[BRIEF]: In the passage on Classic Causeway, what reason does McPeek give for urging a switch to turf?

-------- PASSAGE SHOWN

Interestingly, Classic Causeway is out of a mare by Thunder Gulch, whose breeder Peter Brant has always been so far-sighted in this regard. Thunder Gulch himself, of course, combined a sire who had won benchmark races for the recycling of dirt speed–the GI Hopeful S., the GI Met Mile H. twice, the GI Breeders' Cup Sprint–with a turf mare whose dam had finished second in the G1 Gold Cup at Ascot over two and a half miles.
Most horses are more versatile than we will ever know. We should always start with the animal in front of us, and how it all fits together, rather than meekly obey herd presumptions. Sure enough, having only recently taken Classic Causeway into his care (after Brian Lynch laid some excellent foundations), McPeek urged a switch to turf because “the horse has a foot like a pancake”.

----------------
-------- DATA SHOWN

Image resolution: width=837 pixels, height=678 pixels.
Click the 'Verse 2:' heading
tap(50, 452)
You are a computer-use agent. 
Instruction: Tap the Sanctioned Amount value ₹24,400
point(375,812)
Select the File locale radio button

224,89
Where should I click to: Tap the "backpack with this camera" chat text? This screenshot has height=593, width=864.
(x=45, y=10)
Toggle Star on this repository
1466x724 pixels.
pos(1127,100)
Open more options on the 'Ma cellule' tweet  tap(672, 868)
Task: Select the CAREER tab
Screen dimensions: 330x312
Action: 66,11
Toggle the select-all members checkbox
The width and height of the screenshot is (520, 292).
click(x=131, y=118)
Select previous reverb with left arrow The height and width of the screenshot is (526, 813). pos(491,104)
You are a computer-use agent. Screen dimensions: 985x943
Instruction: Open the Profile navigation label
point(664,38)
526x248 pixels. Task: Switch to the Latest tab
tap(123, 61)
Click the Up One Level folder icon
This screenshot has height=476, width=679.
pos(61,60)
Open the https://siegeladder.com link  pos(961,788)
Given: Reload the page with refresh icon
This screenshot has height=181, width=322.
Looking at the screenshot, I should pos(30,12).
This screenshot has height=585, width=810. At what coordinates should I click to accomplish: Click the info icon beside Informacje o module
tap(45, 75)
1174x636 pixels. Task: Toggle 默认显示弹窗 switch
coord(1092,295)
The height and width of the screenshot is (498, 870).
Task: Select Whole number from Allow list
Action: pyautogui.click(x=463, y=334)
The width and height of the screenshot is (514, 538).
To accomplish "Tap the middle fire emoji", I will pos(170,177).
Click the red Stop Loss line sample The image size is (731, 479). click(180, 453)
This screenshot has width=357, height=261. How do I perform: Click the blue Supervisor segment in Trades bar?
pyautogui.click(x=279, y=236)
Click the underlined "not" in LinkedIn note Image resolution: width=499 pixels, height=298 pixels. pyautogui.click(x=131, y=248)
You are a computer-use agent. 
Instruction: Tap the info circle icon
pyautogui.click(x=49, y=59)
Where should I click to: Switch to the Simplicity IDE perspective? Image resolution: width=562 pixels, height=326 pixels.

----------------

[SOLVED PROBLEM]: He said "the horse has a foot like a pancake".